Home > mailing lists

Re: [PROPOSAL] Effective storage of duplicates in B-tree index. - Mailing list pgsql-hackers

From	Peter Geoghegan
Subject	Re: [PROPOSAL] Effective storage of duplicates in B-tree index.
Date	September 28, 2015 02:11:56
Msg-id	CAM3SWZTzqAh_kn99Rw8Hs7RcyhfQuqR3H36LjrAA53z94TEysA@mail.gmail.com Whole thread Raw
In response to	Re: [PROPOSAL] Effective storage of duplicates in B-tree index. (Anastasia Lubennikova <a.lubennikova@postgrespro.ru>)
Responses	Re: [PROPOSAL] Effective storage of duplicates in B-tree index. (Peter Geoghegan <pg@heroku.com>)
List	pgsql-hackers

Tree view

On Thu, Sep 3, 2015 at 8:35 AM, Anastasia Lubennikova
<a.lubennikova@postgrespro.ru> wrote:
>> * Since everything is aligned within B-Tree, it's probably worth
>> considering the alignment boundaries when doing prefix compression, if
>> you want to go that way. We can probably imagine a world where
>> alignment is not required for B-Tree, which would work on x86
>> machines, but I can't see it happening soon. It isn't worth
>> compressing unless it compresses enough to cross an "alignment
>> boundary", where we're not actually obliged to store as much data on
>> disk. This point may be obvious, not sure.
>
> That is another reason, why I doubt prefix compression, whereas effective
> duplicate storage hasn't this problem.

Okay. That sounds reasonable. I think duplicate handling is a good project.

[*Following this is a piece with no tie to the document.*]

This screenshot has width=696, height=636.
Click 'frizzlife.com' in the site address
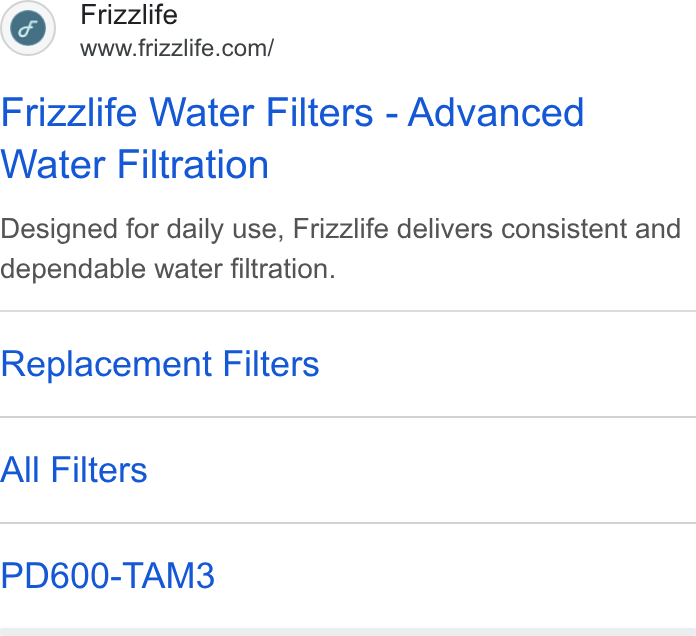(x=206, y=48)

A good learning tool for Postgres B-Trees -- or at least one of the
better ones -- is my amcheck tool. See:

https://github.com/petergeoghegan/postgres/tree/amcheck

This is a tool for verifying B-Tree invariants hold, which is loosely
based on pageinspect. It checks that certain conditions hold for
B-Trees. A simple example is that all items on each page be in the
correct, logical order. Some invariants checked are far more
complicated, though, and span multiple pages or multiple levels. See
the source code for exact details. This tool works well when running
the regression tests (see stress.sql -- I used it with pgbench), with
no problems reported last I checked. It often only needs light locks
on relations, and single shared locks on buffers. (Buffers are copied
to local memory for the tool to operate on, much like
contrib/pageinspect).

While I have yet to formally submit amcheck to a CF (I once asked for
input on the goals for the project on -hackers), the comments are
fairly comprehensive, and it wouldn't be too hard to adopt this to
guide your work on duplicate handling. Maybe it'll happen for 9.6.
Feedback appreciated.

The tool calls _bt_compare() for many things currently, but doesn't
care about many lower level details, which is (very roughly speaking)
the level that duplicate handling will work at. You aren't actually
proposing to change anything about the fundamental structure that
B-Tree indexes have, so the tool could be quite useful and low-effort
for debugging your code during development.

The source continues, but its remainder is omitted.